Introduction Despite the availability of a safe and effective vaccine and treatment against hepatitis B, variability of coverage means that HBV still accounts for up to one million deaths annually worldwide. Our aim was to evaluate and support the potential impact of scaling up interventions against HBV, set realistic targets for elimination of transmission and mortality due to HBV and identify key developments needed to achieve them.

Method A dynamic, age, sex and region-structured mathematical model of the worldwide HBV epidemic was constructed incorporating data on epidemiology, vaccination coverage, treatment, regional demography and the natural history of HBV. The model was used to generate predictions regarding incidence of new chronic HBV infections, prevalence and HBV related mortality under assumptions that interventions remain at current levels (‘status quo’). We then used the model to estimate the impact of scaling up of both prevention and treatment interventions, to establish what would be sufficient to bring HBV to the threshold of control and elimination by 2030.

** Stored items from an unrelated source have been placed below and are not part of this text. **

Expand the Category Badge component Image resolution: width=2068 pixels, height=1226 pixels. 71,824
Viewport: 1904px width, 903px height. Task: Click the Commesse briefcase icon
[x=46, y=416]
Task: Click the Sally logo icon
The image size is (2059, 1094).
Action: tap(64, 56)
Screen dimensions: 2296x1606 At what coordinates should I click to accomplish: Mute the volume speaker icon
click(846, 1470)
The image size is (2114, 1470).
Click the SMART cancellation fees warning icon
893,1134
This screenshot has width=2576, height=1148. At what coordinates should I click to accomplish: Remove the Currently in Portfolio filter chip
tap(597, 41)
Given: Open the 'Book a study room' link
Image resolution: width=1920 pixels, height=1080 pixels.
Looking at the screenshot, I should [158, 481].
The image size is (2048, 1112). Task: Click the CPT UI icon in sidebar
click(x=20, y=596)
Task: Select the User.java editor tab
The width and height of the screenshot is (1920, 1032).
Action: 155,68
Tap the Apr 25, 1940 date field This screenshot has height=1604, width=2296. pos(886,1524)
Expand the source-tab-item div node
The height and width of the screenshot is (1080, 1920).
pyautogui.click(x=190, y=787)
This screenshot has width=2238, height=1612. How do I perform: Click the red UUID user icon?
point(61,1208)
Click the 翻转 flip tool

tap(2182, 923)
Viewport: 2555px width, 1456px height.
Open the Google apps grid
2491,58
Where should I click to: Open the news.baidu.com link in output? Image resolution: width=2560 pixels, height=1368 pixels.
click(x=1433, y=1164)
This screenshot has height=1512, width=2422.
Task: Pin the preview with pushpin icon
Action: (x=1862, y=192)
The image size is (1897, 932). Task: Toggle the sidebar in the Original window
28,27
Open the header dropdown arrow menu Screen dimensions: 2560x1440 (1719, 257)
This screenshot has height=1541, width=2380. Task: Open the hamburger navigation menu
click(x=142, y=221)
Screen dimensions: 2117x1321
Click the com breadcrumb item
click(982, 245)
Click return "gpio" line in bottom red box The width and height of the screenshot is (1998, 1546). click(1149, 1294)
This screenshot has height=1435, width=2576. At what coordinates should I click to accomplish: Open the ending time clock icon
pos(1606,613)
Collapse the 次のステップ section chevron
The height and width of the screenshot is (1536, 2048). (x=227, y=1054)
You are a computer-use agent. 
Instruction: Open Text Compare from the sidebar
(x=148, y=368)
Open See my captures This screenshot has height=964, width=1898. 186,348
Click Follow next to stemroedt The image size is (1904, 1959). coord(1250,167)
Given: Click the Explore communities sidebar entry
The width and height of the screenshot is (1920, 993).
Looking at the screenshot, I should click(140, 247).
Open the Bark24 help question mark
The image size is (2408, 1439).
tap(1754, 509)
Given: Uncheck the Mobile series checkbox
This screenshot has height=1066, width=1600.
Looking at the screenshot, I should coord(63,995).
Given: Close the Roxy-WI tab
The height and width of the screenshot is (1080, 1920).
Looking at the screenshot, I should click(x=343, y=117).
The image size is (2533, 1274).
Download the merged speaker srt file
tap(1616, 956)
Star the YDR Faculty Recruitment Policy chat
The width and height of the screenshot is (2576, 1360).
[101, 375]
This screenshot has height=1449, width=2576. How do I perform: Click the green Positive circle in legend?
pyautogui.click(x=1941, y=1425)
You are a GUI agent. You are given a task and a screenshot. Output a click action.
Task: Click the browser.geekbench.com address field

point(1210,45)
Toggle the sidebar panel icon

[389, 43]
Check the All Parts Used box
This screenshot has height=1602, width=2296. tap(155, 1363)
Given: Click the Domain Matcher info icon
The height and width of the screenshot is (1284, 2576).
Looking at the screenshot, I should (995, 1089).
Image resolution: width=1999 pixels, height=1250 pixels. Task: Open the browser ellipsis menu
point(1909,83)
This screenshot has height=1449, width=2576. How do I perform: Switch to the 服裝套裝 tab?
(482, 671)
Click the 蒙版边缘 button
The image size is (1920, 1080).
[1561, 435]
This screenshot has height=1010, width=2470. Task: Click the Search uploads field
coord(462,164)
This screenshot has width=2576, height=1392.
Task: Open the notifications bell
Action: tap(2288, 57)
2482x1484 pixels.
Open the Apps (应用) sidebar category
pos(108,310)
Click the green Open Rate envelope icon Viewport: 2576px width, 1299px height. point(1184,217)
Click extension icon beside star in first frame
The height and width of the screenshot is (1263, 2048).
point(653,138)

Results The scale-up of infant HBV vaccination to date, is already driving a decrease in new infections, and if maintained at current levels, will have averted 1.2 M deaths by 2030. This will also result in a greater proportion of transmission being mother-to-child. Without further intervention, the number of persons living with HBV will remain at the same current high levels for the next 40–50 years and there will be 20 M HBV-related deaths by 2030. However, a 90% reduction in incidence of new chronic infections and 65% reduction in mortality could be achieved by 2030 with the scale-up of existing interventions: >95% coverage of infant vaccination, 80% coverage of birth dose vaccine and 73% coverage of treatment for all those eligible (implemented from c. 2020). This would amount to 13 M deaths averted worldwide by 2030, including 6 M cases of cancer. The global cost is forecast to peak at $7.5 B annually but decline rapidly after 2030, and could be accelerated if a cure is developed.

Conclusion The fight against HBV through universal infant vaccination has scored major victories in reducing new infections in some settings but, without further intervention, prevalence and mortality will remain high for decades. However, expansion of vaccination and treatment could reduce deaths by 65% and transmission by 90%. Although the costs are high, they peak at lower values and decline more rapidly than those projected for other infectious diseases with similar burden.

Disclosure of interest None Declared.